— EXERCISE —
Going line by line through the entries below, tally those that hold the string "agent". Give only the total.

Dataset excerpts:

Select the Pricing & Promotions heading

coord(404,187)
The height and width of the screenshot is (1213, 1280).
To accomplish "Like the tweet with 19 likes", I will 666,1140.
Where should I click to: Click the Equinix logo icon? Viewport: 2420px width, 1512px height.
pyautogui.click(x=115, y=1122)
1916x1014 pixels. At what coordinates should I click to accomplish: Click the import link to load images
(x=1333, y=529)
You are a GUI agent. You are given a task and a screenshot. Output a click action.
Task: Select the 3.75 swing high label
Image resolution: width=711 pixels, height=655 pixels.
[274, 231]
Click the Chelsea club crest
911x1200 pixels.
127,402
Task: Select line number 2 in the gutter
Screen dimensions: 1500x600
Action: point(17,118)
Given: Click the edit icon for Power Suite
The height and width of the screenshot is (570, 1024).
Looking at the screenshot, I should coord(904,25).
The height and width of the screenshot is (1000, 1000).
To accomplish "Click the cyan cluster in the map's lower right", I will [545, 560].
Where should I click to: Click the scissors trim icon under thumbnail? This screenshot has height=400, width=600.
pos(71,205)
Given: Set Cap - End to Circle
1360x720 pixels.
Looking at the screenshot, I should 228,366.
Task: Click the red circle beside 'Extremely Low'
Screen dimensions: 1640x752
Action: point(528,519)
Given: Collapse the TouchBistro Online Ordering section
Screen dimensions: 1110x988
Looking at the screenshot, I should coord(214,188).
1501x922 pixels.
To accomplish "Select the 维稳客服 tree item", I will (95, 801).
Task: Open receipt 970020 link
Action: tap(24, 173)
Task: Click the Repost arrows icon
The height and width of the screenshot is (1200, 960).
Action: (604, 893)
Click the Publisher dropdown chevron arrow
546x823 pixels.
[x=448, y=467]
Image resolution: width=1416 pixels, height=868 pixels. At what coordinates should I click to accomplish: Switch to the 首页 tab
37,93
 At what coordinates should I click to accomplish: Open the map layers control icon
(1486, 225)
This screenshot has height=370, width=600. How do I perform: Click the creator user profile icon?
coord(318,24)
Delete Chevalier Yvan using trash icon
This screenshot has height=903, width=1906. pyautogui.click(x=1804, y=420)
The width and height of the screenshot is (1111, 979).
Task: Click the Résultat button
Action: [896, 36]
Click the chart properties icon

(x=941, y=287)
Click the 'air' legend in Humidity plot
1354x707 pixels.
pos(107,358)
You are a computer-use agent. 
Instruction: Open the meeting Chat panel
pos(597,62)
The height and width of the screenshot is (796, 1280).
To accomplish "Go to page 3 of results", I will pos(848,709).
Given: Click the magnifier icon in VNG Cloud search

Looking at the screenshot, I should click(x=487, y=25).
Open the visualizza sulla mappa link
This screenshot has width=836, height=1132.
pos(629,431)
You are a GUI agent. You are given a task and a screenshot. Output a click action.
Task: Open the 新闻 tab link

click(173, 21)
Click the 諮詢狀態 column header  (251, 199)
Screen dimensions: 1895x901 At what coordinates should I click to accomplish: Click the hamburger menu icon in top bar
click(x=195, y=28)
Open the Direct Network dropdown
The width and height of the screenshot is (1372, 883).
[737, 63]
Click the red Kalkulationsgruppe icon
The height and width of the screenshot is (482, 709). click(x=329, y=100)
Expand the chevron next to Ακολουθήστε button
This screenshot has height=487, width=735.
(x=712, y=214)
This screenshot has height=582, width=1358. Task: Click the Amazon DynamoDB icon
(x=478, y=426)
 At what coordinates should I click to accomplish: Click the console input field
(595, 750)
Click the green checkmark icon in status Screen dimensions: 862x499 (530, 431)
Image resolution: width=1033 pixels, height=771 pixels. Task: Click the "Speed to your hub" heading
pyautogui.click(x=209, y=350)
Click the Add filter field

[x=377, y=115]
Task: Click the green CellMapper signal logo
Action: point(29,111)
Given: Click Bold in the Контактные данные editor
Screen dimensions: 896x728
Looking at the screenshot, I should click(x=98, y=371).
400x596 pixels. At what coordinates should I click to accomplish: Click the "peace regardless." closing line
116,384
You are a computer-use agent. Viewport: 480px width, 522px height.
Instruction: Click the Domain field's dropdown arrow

— ANSWER BOX —
4